Two Visions, One Collaboration? Part of a Future for US-China Relations?
Two Visions, One Collaboration? Part of a Future for US-China Relations?

Volume 15 | Issue 2 | Number 2

Article ID 5003

Abstract: With rising US-China tensions in the course of the US presidential campaign, Marc Grossman considers the possibilities for a collaborative relationship and the costs of the alternatives as both nations offer a vision for a new silk road.

 

 

Are Beijing and Washington on a collision course? As a candidate, President-elect Trump promised to label China a currency manipulator, instruct the US trade representative to bring cases against China in the World Trade Organization, and threatened 45 percent tariffs if China does not renegotiate trade agreements with the US. The Chinese navy’s brazen snatch of a US underwater drone highlights China’s continuing military interest in the South China Sea, which is designed to diminish US influence in Asia.

As President-elect Trump addresses trade and the other issues on the US-China agenda, he may want to look for areas where the two countries can find some common ground. One opportunity worth exploring is the vision promoted by both Beijing and Washington of the need for more economic and infrastructure connections between East Asia, South and Central Asia, the Middle East and Europe.

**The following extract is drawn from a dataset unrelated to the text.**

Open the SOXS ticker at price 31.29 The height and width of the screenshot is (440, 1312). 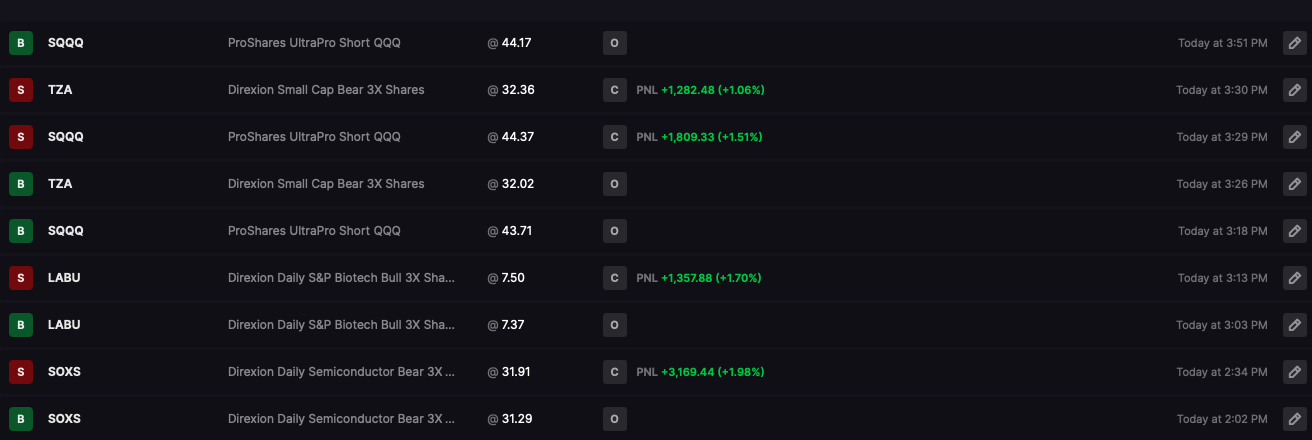click(64, 419)
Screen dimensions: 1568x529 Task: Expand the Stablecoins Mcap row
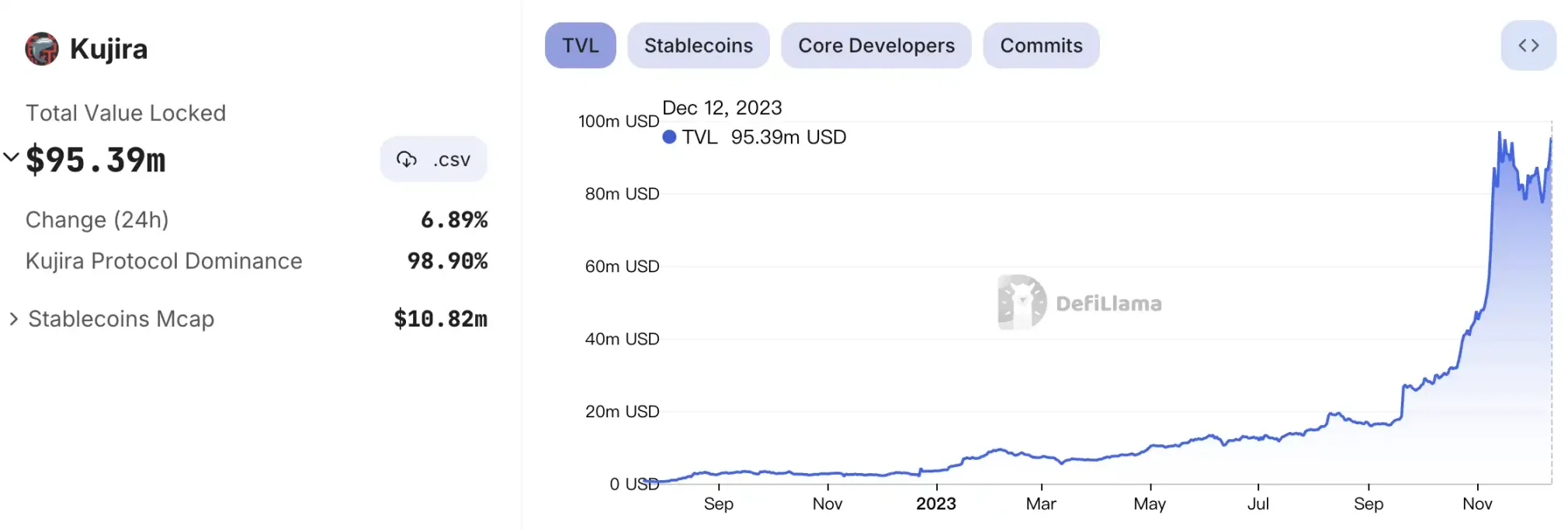tap(13, 319)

Two concepts are in play: China’s One Belt One Road, or OBOR initiative, described by Dr. Gal Luft as a Chinese “grand strategy” to connect “China and Europe in a web of roads, high-speed rail, power lines, ports, pipelines, fiber-optic lines and other infrastructure with the goal of stimulating growth in scores of developing countries in between” and the more modest, but still important, American New Silk Road initiative, or NSR.1

In July 2011, then Secretary of State Hillary Clinton spoke in India about the benefits of linking Central Asian economies with those in South Asia, with Afghanistan and Pakistan in the center.2 Increased regional economic connectivity, she argued, would promote sustainable economic growth, a crucial part of the effort to defeat extremism. In September that year, the US convened a New Silk Road ministerial meeting in New York; China attended the session and expressed enthusiasm for the project. Turkey hosted the “Heart of Asia Conference” in Istanbul in November 2011, and, supported by the US and China, the NSR concept became a touchstone for regional cooperation.

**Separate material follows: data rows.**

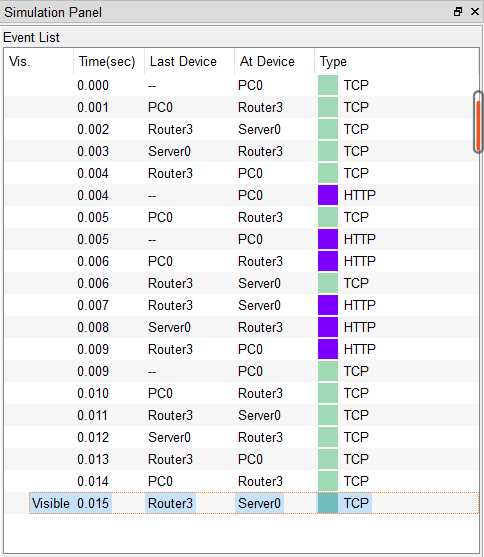Close the Simulation Panel

(x=475, y=12)
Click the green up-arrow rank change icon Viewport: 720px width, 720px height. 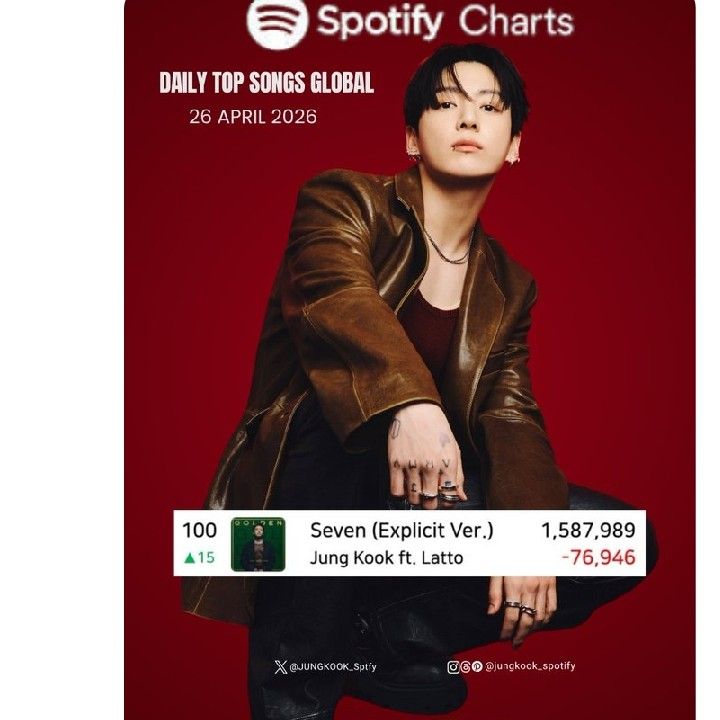[x=189, y=558]
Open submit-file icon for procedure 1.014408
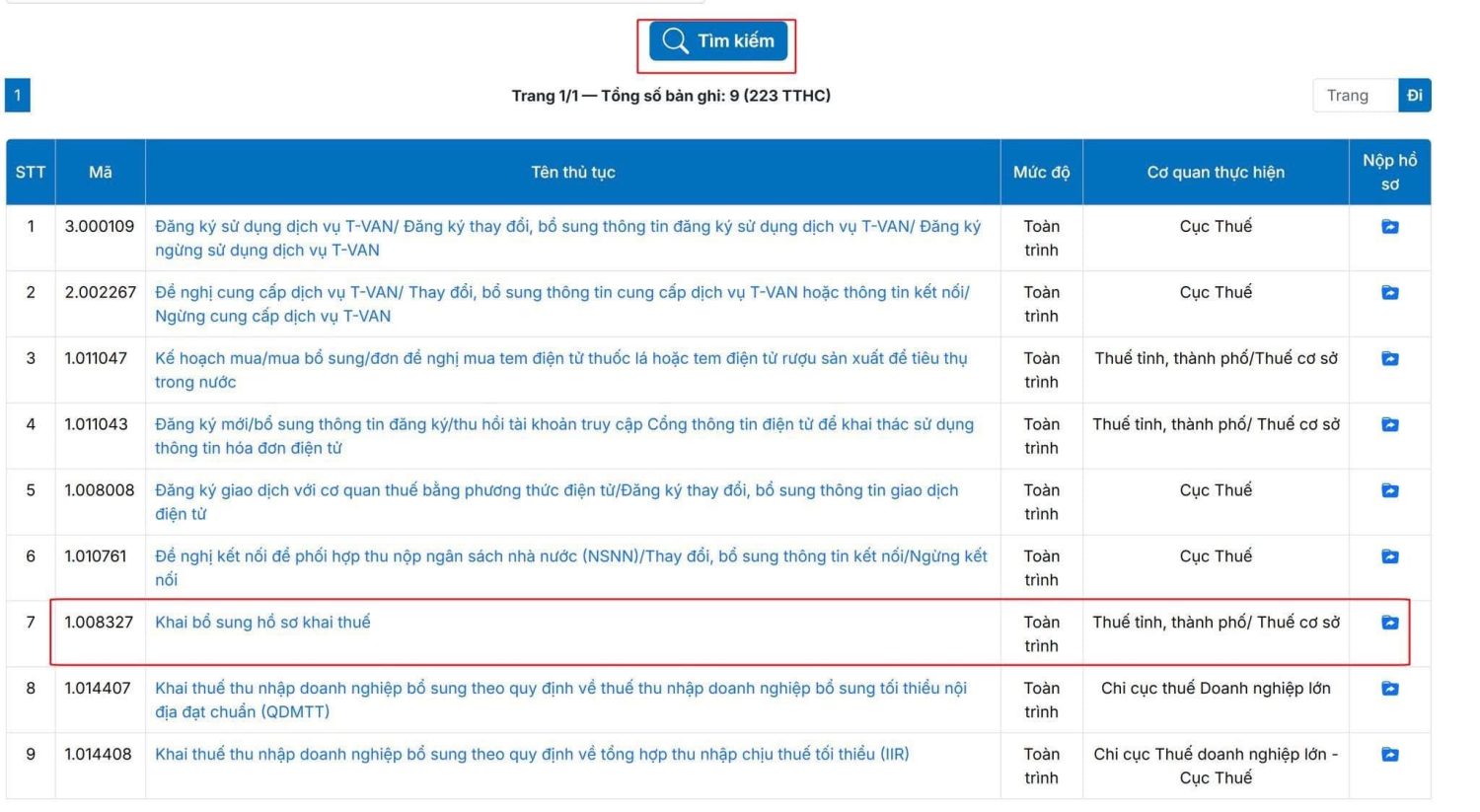 [1389, 755]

Obstacles then emerged. The Chinese decided the name New Silk Road “belonged to China” and so “Historic Trade Routes” would be a better name for the US initiative. In Washington, parts of the bureaucracy opposed the NSR idea, fearing that a “whole of government” strategy might jeopardize their separate budgets and programs. Others in the US government worried that pursuing the NSR vision might require Washington to spend vast amounts of money, which was untrue. 

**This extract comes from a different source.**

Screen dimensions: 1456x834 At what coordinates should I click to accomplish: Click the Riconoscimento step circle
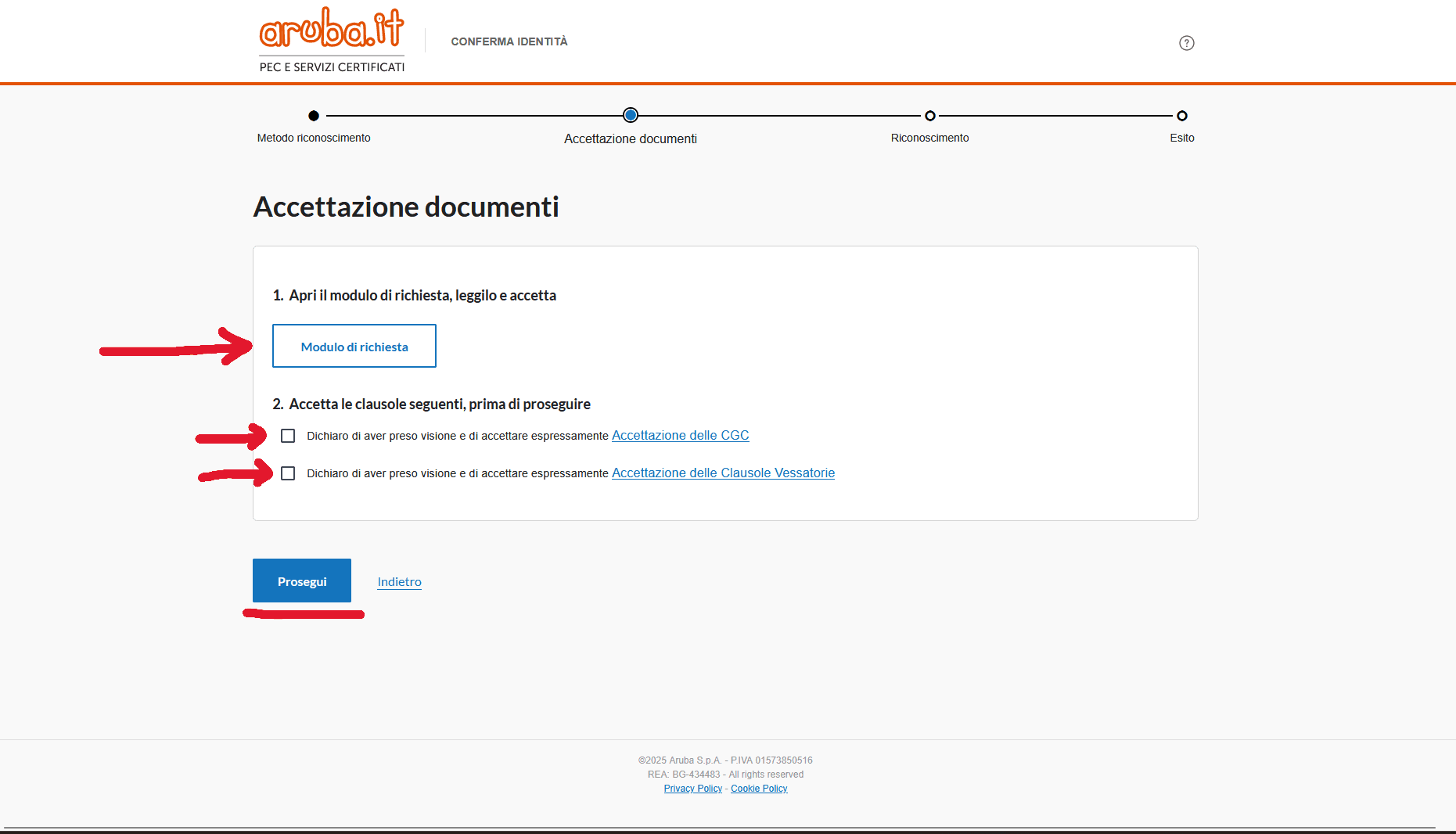929,116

In 2013, Chinese leaders responded to Washington’s timid execution of its own bold vision with a Silk Road initiative made in Beijing: One Belt One Road. OBOR has two main components – a land-based Silk Road Economic Belt and a sea-based Maritime Silk Road – which Chinese leaders believe will together change the geostrategic and geo-economic face of the region. The Chinese also now refer to the plan as the “Belt and Road Initiative” (BRI) to emphasize its scope and the large number of potential projects. The two names are used by Beijing and others interchangeably.

In August 2016, Chinese President Xi Jinping announced that more than 100 countries and international organizations had committed to participate in OBOR.[3] Luft calculates the scope of the program this way: it covers two-thirds of the world’s land mass and 4.4 billion people in 65 countries with a collective GDP of over 2 trillion dollars. If carried through as planned, OBOR investments could total between $4 and $8 trillion.4

The Chinese maintain that OBOR will be funded initially by $40 billion from China’s Silk Road infrastructure fund, $100 billion in Asian Infrastructure Investment Bank (AIIB) pledges, and an initial $50 billion commitment from the New Development Bank of the BRICS countries – Brazil, Russia, India, China and South Africa – with a promise to increase that to $100 billion.

The US and Chinese projects are currently on separate trajectories. OBOR is moving ahead and capturing increasing attention from strategists and business people, while no one knows what Mr. Trump will think of America’s NSR, if he ever hears of it. 

Three examples highlight OBOR’s continued emergence on the global agenda: First, in the November 19, 2016 edition of The Economist, the Banyan column notes, “It would be an easy goodwill gesture for Mr. Trump to reverse Mr. Obama’s opposition to American membership in the Asian Infrastructure Investment Bank, and to lend more support to Mr. Xi’s ‘Belt and Road’ plans for building infrastructure across Asia and Europe.”5 Second, Robin Niblett writes in the January/February 2017 issue of Foreign Affairs that European governments should take part in OBOR to “create new opportunities for economic growth in both the liberal and the illiberal worlds.”6 Third, the Reconnecting Asia project, developed by the Center for Strategic and International Studies, has collected data and mapped the infrastructure projects already underway throughout the region.7

While American officials maintain that they support OBOR, the US is rightly wary of any project that would enhance China’s military capacity and should remain vigilantly so. And the US cannot match the dollars or yuan the Chinese have pledged to spend. 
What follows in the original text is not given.